==== Dataset records

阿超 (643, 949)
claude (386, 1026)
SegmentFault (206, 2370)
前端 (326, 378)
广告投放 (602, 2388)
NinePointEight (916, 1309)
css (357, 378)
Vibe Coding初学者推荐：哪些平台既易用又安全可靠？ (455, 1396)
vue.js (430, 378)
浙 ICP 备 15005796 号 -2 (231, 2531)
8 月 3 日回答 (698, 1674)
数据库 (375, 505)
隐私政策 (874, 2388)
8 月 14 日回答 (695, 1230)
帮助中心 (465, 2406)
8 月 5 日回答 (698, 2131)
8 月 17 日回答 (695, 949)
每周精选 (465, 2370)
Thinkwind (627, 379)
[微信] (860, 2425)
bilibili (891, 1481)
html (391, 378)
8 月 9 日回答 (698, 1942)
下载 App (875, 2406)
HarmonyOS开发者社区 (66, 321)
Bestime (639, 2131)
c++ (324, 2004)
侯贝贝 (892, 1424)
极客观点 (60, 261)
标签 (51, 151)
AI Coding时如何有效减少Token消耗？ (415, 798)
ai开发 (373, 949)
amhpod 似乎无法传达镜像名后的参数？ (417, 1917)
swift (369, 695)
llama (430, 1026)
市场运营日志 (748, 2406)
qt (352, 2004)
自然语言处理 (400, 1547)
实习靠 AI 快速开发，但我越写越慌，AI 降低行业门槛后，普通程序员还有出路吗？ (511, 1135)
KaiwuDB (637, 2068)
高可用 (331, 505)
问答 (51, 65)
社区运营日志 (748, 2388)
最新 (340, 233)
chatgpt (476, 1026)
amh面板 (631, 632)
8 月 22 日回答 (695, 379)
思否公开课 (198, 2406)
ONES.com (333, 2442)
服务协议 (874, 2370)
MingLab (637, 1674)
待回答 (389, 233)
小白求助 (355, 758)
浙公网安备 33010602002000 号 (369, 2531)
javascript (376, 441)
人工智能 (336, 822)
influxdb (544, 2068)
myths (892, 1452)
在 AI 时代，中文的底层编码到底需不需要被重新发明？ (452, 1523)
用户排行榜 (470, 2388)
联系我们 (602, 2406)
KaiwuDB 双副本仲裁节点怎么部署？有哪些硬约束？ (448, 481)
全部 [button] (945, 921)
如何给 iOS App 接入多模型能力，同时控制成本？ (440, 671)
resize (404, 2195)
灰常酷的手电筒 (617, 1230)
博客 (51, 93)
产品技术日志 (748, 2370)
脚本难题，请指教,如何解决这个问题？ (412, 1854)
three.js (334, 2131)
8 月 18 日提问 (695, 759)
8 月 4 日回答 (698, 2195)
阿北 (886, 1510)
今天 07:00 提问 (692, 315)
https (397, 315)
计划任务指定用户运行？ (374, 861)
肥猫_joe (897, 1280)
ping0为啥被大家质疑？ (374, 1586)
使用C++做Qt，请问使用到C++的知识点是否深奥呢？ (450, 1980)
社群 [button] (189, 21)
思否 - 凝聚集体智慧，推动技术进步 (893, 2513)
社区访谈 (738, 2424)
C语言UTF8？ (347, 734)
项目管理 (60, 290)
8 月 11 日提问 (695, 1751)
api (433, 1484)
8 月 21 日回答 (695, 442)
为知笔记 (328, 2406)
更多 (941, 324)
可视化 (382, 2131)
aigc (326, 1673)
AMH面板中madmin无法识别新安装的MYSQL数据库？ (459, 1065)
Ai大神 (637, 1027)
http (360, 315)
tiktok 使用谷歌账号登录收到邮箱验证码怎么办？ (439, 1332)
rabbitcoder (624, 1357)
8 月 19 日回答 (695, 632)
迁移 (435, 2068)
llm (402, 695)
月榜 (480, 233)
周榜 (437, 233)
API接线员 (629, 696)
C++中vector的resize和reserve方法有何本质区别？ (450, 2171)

========

§ Work order: Copy out every line of the material above that mentions the word "KaiwuDB".

§ Finished exercise:
KaiwuDB (637, 2068)
KaiwuDB 双副本仲裁节点怎么部署？有哪些硬约束？ (448, 481)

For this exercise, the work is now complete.